01-Introduction.Rmd

# Introduction {#introduction}


## Aim of this guide and further readings

This is a short introductory guide that shows the basic procedures to weight a survey. This guide intends to be a practical document and a step-by-step walkthrough for weighting a survey sample. It provides [R code](https://www.r-project.org/) for all steps of the process: from reading, wrangling and presenting data to modelling and calibration. This should allow readers to reproduce procedures and results as well as to inspect objects at any given part of this guide. The source code in 'R Markdown' format can be found and publicly accessed from the [author's Github page](/~https://github.com/JosepER/PPMI_how_to_weight_a_survey/01-_Basic_steps_on_how_to_weight_a_survey_sample.Rmd). The guide does not provide a detailed comment on general functions used in this walk-through. Basic 'R' skills might be required to follow all steps explained in this guide. Readers with no knowledge of 'R' can still benefit from this note as it explains the steps and principles behind weighting. 

For questions, clarifications or suggestions feel free to contact the author at *jespasareig at gmail.com*. This text intentionally avoids explaining complex or advanced methods. Instead, it aims at providing users with a standard way of weighting and a limited number of variations.

The next sections will give a very broad glimpse at all [main survey weighting steps](#basic_steps).The second section deals with importing data into R, data manipulation and briefly [presenting the dataset used for this guide](#exploring and presenting the dataset). Readers interested in a specific step, familiar with the 7th round of the European Social Survey or that want to jump directly into weighting procedures can skip these two parts of the guide. The next three sections are the main components of this guide and show how to compute [design weights](#design_weights), [non-response weights](#nonresponse_weights) and [calibration weights](#calibration). Two more sections will be added to this survey in the future. These correspond to the analysis of weight variability and computing weighted estimates.

For more information you can check the following introductory texts:

  * Valliant et al. (2013) *Practical Tools for Designing and Weighting Survey Samples*. New York: Springer Science Business Media.
  * Lohr,S.L. (2009) *Sampling: Design and Analysis*. 2nd Edition. Boston: Books/Cole.
  * Blair, E. & Blair, J. (2015) *Applied Survey Sampling*. London: SAGE Publications Inc.  
  
And the book accompanying the R 'survey' package:  

  * Lumley,T. (2010) *Complex Surveys: A Guide to Analysis Using R*. New Jersey: John Wiley & Sons Inc.

It might be also worth keeping an eye on the (still incipient) R package [*srvyr*](https://cran.r-project.org/web/packages/srvyr/index.html), developed and maintained by Greg Freedman Ellis.
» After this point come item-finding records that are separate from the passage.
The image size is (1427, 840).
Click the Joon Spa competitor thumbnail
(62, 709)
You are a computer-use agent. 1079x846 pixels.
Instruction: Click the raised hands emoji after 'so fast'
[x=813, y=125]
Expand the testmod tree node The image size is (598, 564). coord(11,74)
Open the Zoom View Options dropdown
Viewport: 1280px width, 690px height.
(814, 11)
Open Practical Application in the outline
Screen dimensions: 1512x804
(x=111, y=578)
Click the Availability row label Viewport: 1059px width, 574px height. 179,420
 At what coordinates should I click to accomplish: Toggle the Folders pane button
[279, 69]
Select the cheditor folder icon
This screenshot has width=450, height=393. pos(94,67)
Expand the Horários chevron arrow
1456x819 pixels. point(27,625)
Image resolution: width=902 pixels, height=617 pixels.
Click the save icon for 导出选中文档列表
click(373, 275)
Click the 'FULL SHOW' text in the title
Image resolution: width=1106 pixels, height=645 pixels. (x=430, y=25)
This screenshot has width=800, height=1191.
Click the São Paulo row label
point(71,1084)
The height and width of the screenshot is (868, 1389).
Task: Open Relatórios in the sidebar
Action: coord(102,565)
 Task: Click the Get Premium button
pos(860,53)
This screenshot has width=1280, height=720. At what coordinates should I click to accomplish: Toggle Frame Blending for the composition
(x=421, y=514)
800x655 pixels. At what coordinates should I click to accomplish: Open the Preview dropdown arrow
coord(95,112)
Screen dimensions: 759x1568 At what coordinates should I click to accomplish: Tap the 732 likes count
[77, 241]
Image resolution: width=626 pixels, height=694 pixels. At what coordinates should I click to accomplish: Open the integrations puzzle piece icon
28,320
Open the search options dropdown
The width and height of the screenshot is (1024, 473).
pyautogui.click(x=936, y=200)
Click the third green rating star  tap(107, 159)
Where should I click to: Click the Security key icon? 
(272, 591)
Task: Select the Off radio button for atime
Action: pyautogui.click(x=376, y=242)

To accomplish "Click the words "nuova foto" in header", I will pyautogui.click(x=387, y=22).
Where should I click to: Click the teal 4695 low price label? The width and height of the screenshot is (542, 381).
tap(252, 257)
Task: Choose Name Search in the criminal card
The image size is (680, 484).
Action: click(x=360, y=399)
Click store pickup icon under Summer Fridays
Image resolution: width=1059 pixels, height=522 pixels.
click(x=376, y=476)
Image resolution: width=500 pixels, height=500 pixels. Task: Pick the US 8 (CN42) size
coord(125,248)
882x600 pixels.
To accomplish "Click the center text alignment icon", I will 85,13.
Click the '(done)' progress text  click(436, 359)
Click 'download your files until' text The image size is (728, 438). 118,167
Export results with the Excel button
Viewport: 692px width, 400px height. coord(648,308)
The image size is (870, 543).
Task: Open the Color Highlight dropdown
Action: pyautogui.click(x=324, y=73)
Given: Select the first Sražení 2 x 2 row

This package should make the application of the techniques explained here more simple.

Note: This guide focuses on surveys based on 'probability sample'. These are surveys where all units in the statistical population have a chance of being selected and the probability of selection is known to the researcher. A brief note on how to weight non-probability samples is included at the end of the guide. 

## Basic steps in weighting a survey {#basic_steps}

Weights are applied to reduce survey bias. In plain words, weighting consists on making our sample of survey respondents (more) representative of a statistical population. By statistical population we mean all those units for which we want to infer the computed estimates.

There are four basic steps in weighting. These are:

1. __Base/design weights__
2. __Non-response weights__
3. __Use of auxiliary data/calibration__
4. __Analysis of weight variability/trimming__

The first step consists on computing weights to take into account the differences of units in the probability of being sampled.
'Being sampled' means being selected from the survey sampling frame (i.e. the list of all units from which the sample was obtained) to be approached for a survey response.
This step can be skipped if all units in the survey frame have the same probability of being sampled. This happens, for example:
* when all units in the survey frame are approached for the sample or; 
* with certain sampling designs (such as 'simple random sampling without replacement' or 'stratified random sampling without replacement' with distribution of sampled units across stratums proportional to the number of units in each stratum). These are usually called 'self-weighted' surveys. 

In the second step we need to adjust our responses by the differences in the probability of sampled units to reply to our survey. Our estimates would be biased if some profile of sampled units had higher propensity to reply than another and these profiles had differences in  our survey variables of interest. In this step, we need to estimate the probability of response using information available for both respondents and non-respondents. Non-response adjustment is not needed if all sampled units responded to the survey (i.e. in probability sampling surveys with 100% response rates).

The third step consists on adjusting our weights using available information about total population estimates. Note that this requires data that is different from that needed in non-response adjustment (second step). Here we need auxiliary data which tells us information (i.e. estimates such as proportions, means, sums, counts) about the statistical population. The same variables should be available from our respondents but here we don't need information about non-respondents.

The last step is to check the variability in our computed weights. High variation in weights can lead to some observations having too much importance in our sample. Even if weights reduce bias, they might largely inflate variance of estimates. Therefore, some survey practitioners worry about dealing with highly unequal weights.